Already brighter even with the pile of carpet. This is the same afternoon if you can believe it. This is a different view of the first room shown above.
That streaky stuff is dried and pasty former carpet padding, which is why I was talking to a flooring guy. Everything I have done so far has been basically free, but the floors will need professional intervention next.
Some portraits of yours truly. I snagged these coveralls for $37 at Cabelas. I already owned the sweet hat and respirator mask. I might just go as a house renovator for Halloween.
Bathroom progress. I can’t believe they carpeted a bathroom.
More carpet mysteries. Under the *kitchen carpet* was… yet another carpet. AND some tile under the 2nd carpet, not shown. And then more hardwood under that. Salvageability TBD. And don’t get me started on the mindset of a person who would glue tiles to perfectly good hardwood. PS the bathroom also had tile between the wood and carpet.
The Stairway to Heaven… the heaven of not having to work on the stairway anymore.
Consistent with the prevailing theme, I did not get a “finished” picture because I jumped for joy and immediately started drinking beer as soon as this was done. I calculated that it took me about 30 min to strip a single stair, but after 3 stairs my arms would go all jiggly and I could not do anything else for the rest of the day. So in effect, stripping 3 stairs took me a whole day. And there are 12 stairs, as every single flooring guy pointed out in his respective quote. I now see why they charge extra. Stairs are terrible.
I couldn’t capture why it is so hard to strip stairs in the photos. But it has to do with stripping tack strip from vertical surfaces while balancing on stairs with little leverage, followed by carefully pulling stapled padding out without ripping it. You avoid ripping by basically rolling it over and pushing it over on itself (if you just pull up, the woolen padding will pull away from the staples and make a hole, and you risk having powdered rubber padding flying everywhere). And you have to do this while pressing your hands on the business end of the staples, because if you did it right the staples came out with the woolen padding. It’s basically just terrible.

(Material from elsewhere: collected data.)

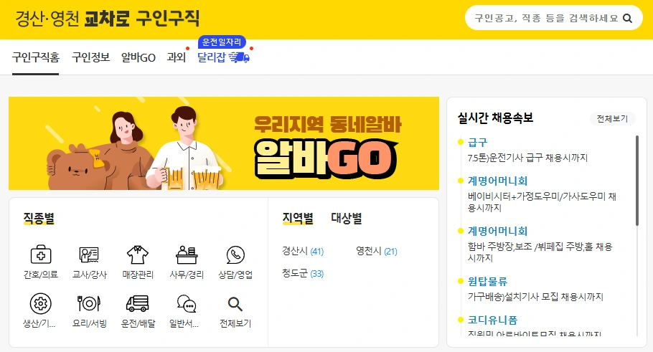Viewport: 653px width, 352px height.
Task: Focus the 구인공고 search input field
Action: click(546, 19)
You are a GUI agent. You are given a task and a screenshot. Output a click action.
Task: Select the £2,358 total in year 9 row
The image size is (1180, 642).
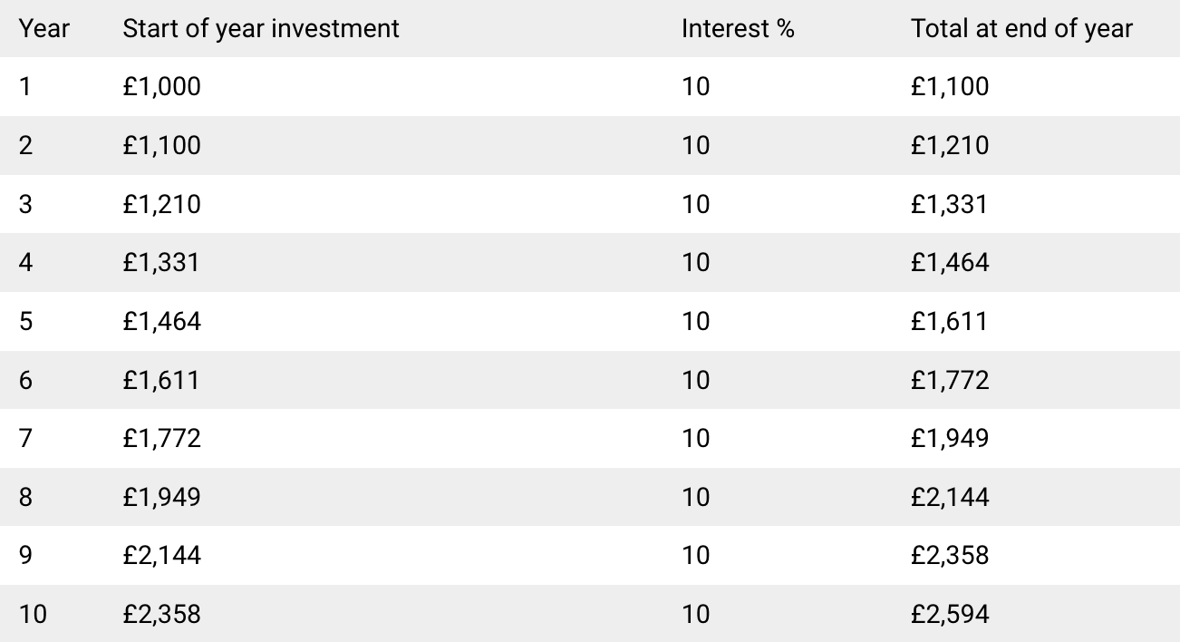click(x=950, y=556)
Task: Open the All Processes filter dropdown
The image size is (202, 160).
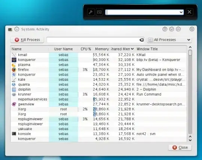Action: (169, 40)
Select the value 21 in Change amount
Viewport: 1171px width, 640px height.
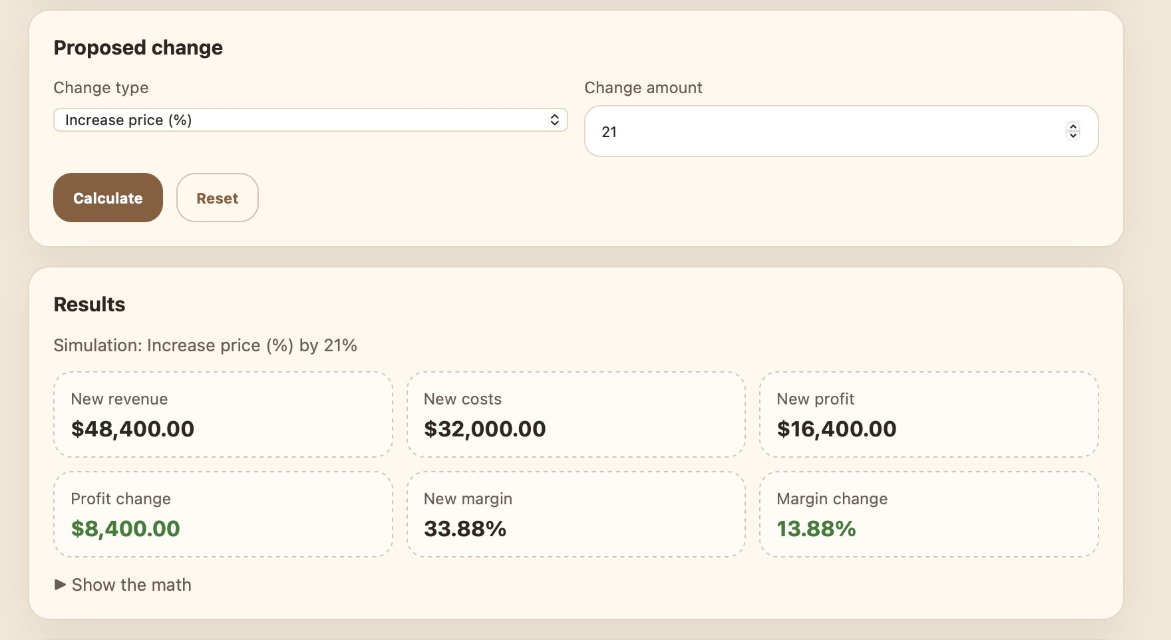[609, 131]
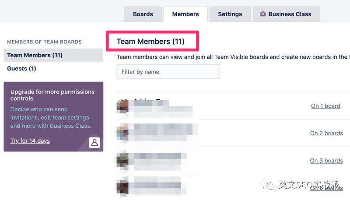Click the third member's avatar

tap(123, 160)
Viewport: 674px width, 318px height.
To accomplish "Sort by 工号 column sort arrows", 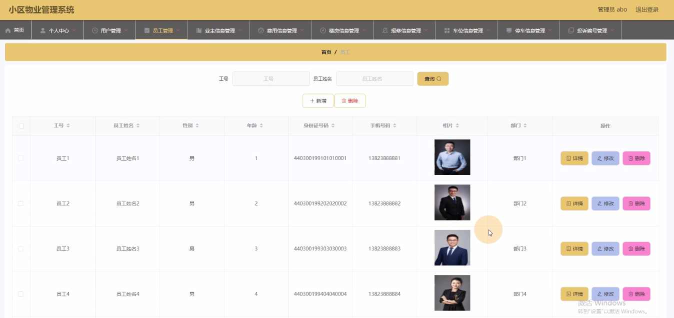I will click(x=68, y=126).
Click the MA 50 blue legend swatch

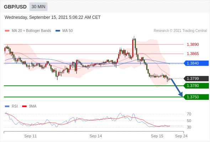tap(58, 31)
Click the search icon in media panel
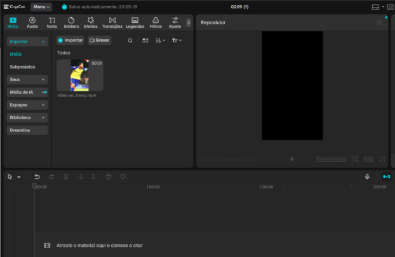The width and height of the screenshot is (395, 257). click(x=130, y=40)
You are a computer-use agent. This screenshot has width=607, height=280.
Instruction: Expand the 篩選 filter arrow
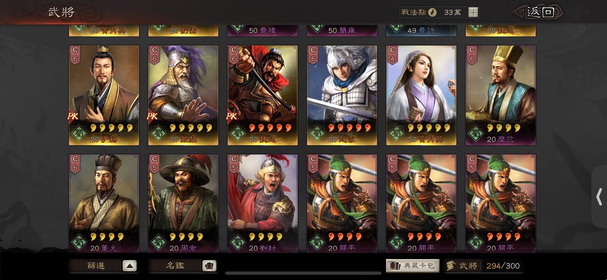pos(130,266)
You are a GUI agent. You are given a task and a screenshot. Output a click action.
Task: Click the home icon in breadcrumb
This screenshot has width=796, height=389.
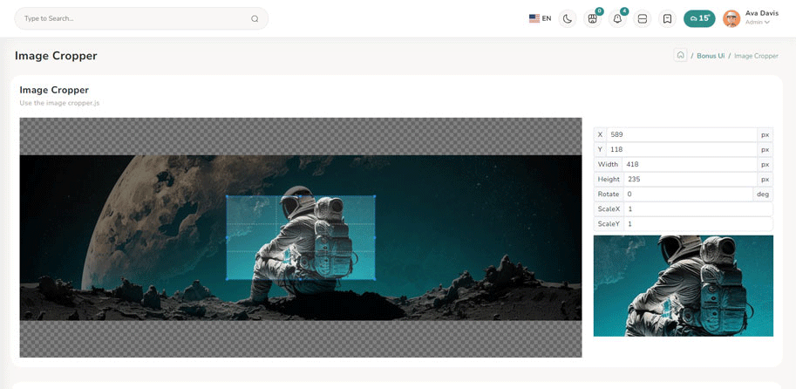pos(680,55)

And finally… some oddities.
That pale stuff in the upper left corner is some sort of linoleum paper designed to look like hardwood. Stapled to actual hardwood. Don’t ask me. I don’t know. And the small black dots represent thousands of staples still left in the floor which I had to pull out with needle-nose pliers one by one.
This is one of two phones left in the house, both rotary, both from a time when Hudson was apparently part of the 617 area code. I am not sure yet whether they are quaint or creepy.

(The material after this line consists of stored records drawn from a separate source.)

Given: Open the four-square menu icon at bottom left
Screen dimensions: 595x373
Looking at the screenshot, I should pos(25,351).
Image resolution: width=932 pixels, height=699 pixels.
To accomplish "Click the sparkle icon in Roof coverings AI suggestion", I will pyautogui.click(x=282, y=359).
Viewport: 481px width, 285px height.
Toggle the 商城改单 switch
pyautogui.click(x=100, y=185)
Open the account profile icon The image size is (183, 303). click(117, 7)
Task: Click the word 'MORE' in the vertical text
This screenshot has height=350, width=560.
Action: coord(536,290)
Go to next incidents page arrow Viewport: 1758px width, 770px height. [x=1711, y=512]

So that’s what I’ve got for now; I would estimate that my friends and I have put at least 60 man-hours into reno. If you were counting, this could be estimated to be worth about $4K. But I won’t count, since I have not been tracking and because I would basically be doing useless stuff with my time like reading Facebook otherwise.

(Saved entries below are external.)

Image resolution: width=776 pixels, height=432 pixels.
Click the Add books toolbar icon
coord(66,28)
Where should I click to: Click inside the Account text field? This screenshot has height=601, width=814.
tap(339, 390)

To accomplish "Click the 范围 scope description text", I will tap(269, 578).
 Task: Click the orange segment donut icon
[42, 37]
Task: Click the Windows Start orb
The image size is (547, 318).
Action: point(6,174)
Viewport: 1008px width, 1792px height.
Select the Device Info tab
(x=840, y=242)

Several people have made the “joke” (really just the unfriendly, unhelpful, not funny at all comment) that as a new homeowner, “everything will cost more than I think.” I really can’t stand this kind of remark. It is like when people pass you in the hall at work and say “having fun yet??” There is no dignified response to this. It is just not cool yo.
And I get stressed out when people suggest that something will cost more than I have planned. Actual high costs of things do not stress me out, but people projecting a higher cost for something that has not happened yet drives me up the wall. Because I do not like people telling me what to do or acting like they know more than I!
But in one case at least, I surpassed my own super-cheap expectations of frugality. The heavenly oasis of spending much less than you thought to eliminate horrible problems from your life? The town dump of course.
Picture it: Tuesday this week, 2:30. My buddy and I arrive at the dump in his huge, beat-up old pickup, only to become absorbed into a sea of even larger hunter green waste management trucks doing (apparently their usual) Tuesday afternoon business. Dumping tons (literally) of smelly trash. But we made our way up the line with predictable New England efficiency, and unloaded half of my houses’s carpet in 11 minutes flat.
Not only that: it cost pennies at the base $35 for this load of trash. I assumed that the dump’s pricing of $100/ton meant $100 for up to one ton. But $35 is the cost for up to one ton, which we did not remotely approach at 380#. And we filled the truck exactly to the brim, just a hair short of having to tie things down to prevent hazardous droppage in the road. So this entire activity was completely efficient and cheap.
With the $18 or so I spent on pizza fixins for Pizza Payback Party with my friend, my costs came to $53 for this effort. Since I assumed $150, this is pretty great. Also, the dump is a great place to unload up to 1999 lbs of anything non-hazardous/non-electrical without even needing a town sticker (in my town anyway) for $35. I’m sure this won’t be the last time.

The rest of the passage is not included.